- _SET PROBLEM_: Rewrite every line of the items below, keeping the text on each line, and multiply each coordinate in the answers by 2.05, rounding to whole numbers with halves rounded up. Leave the pictures out of your answer.

(Entries pointing to words and elements)
[START]

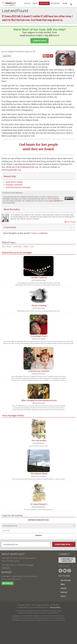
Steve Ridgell (9, 52)
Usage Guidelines (55, 201)
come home (17, 246)
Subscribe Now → (64, 544)
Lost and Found (8, 197)
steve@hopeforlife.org (28, 167)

[END]

- _RESULT_:
Steve Ridgell (18, 107)
Usage Guidelines (113, 412)
come home (35, 504)
Subscribe Now → (131, 1115)
Lost and Found (16, 404)
steve@hopeforlife.org (57, 342)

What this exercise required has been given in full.